_To do_.
Only the lines of the data holding the string "March" need to be returned.

_Supplied material_.
* * * * * * * * *

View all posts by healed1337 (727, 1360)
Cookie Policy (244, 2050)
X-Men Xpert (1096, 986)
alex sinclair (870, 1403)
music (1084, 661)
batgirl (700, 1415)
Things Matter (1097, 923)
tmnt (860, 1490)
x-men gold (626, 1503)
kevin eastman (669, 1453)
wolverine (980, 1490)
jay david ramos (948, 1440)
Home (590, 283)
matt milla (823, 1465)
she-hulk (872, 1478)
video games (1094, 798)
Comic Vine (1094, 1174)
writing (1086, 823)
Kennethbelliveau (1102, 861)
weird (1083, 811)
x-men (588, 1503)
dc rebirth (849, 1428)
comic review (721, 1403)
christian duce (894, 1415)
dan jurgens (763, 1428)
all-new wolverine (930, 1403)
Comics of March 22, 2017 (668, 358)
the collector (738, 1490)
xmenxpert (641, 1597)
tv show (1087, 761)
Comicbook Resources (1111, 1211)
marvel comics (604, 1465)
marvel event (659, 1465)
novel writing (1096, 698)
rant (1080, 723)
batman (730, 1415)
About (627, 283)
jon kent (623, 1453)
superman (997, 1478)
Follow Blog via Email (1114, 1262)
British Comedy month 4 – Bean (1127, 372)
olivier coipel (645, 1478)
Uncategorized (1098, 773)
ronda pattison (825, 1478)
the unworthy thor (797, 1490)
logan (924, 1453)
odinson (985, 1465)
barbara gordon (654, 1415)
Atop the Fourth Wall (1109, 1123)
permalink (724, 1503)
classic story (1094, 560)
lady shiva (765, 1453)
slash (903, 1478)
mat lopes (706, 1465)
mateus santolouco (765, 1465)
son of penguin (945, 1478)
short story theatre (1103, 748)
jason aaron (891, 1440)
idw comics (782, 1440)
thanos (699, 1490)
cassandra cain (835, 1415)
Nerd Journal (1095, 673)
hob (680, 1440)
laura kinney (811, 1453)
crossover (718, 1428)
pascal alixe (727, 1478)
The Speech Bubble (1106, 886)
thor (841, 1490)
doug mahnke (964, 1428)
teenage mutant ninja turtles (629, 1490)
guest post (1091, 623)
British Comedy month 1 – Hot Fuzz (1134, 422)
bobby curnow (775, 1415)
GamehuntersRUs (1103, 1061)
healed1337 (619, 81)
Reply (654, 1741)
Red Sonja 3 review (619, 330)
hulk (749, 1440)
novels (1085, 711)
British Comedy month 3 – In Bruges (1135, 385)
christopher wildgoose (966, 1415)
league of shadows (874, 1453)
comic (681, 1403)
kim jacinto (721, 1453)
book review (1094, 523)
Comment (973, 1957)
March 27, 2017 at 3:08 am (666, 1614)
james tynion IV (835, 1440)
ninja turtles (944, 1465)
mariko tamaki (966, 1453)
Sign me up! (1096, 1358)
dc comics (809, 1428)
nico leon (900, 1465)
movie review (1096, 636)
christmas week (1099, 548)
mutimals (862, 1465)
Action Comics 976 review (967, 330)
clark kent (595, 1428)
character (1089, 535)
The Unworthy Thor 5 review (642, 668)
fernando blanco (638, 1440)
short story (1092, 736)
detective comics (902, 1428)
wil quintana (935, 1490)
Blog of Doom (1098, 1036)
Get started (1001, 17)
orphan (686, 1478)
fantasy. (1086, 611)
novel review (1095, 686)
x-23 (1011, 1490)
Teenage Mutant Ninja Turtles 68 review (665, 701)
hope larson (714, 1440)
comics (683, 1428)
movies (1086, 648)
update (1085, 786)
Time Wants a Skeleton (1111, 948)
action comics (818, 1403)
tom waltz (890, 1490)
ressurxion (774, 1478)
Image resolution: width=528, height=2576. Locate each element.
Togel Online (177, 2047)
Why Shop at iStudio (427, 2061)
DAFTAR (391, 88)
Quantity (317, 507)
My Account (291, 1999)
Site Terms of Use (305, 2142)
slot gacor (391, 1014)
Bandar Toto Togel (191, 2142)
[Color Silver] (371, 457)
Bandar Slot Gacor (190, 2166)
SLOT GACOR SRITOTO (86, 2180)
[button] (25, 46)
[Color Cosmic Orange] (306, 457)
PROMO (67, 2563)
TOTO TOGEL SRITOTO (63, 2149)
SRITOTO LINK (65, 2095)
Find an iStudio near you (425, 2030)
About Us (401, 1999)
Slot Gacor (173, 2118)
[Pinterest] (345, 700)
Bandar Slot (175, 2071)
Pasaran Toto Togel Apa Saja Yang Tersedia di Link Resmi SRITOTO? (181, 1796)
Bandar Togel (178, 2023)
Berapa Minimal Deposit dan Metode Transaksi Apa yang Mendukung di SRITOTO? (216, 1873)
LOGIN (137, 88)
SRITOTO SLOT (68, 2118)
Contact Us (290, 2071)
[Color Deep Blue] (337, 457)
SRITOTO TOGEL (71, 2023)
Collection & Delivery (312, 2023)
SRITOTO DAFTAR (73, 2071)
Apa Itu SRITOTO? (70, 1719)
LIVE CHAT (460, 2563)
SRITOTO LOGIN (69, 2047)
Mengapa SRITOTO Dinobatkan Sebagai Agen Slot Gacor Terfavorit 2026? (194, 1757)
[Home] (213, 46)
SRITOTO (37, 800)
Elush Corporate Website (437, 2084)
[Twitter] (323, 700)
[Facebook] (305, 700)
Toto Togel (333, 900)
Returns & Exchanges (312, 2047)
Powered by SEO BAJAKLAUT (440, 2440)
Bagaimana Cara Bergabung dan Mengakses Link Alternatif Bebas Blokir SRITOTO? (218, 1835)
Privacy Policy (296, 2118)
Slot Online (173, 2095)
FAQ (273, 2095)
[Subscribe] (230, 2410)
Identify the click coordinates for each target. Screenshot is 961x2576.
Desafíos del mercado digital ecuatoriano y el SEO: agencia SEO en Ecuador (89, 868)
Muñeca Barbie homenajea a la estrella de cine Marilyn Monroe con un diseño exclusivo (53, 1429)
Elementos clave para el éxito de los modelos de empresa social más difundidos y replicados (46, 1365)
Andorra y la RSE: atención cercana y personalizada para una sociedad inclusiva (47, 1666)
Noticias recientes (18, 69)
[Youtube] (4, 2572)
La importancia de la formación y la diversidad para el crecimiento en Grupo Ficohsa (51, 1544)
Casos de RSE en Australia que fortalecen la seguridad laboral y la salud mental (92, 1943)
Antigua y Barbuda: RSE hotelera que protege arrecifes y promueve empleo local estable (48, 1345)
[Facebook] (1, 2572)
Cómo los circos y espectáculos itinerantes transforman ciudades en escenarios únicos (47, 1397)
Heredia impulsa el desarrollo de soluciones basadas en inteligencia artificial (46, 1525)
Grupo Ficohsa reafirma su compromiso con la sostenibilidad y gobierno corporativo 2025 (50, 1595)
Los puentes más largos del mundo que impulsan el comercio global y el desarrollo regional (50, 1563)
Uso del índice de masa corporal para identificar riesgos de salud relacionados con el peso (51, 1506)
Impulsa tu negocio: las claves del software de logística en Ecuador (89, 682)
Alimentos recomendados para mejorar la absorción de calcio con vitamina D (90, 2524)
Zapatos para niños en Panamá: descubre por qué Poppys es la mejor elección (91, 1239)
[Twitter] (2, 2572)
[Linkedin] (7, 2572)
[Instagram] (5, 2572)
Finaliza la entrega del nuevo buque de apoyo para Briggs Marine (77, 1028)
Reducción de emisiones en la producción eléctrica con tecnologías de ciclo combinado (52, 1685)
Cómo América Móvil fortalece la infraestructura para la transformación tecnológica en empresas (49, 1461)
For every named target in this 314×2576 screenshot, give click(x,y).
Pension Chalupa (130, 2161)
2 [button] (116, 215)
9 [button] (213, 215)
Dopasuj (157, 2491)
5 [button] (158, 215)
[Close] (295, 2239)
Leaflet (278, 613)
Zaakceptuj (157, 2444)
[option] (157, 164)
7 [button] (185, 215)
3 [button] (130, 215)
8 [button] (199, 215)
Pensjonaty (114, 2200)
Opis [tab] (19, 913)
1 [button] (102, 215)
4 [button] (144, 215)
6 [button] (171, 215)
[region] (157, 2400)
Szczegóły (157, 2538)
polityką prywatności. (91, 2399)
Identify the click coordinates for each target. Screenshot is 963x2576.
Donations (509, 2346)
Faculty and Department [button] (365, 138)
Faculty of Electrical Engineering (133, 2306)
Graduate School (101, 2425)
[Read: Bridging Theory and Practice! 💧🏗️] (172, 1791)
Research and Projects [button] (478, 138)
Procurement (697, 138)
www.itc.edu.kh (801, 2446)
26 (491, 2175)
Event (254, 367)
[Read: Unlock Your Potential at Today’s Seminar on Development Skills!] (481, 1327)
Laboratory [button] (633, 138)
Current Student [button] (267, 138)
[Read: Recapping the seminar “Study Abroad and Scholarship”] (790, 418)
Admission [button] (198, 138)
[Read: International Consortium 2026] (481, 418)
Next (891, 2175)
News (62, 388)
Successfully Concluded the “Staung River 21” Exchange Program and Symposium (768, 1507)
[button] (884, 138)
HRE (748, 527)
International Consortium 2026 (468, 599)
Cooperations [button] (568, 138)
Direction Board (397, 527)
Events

* * * * * * * * *

_Output for this exercise_.
Comics of March 22, 2017 (668, 358)
March 27, 2017 at 3:08 am (666, 1614)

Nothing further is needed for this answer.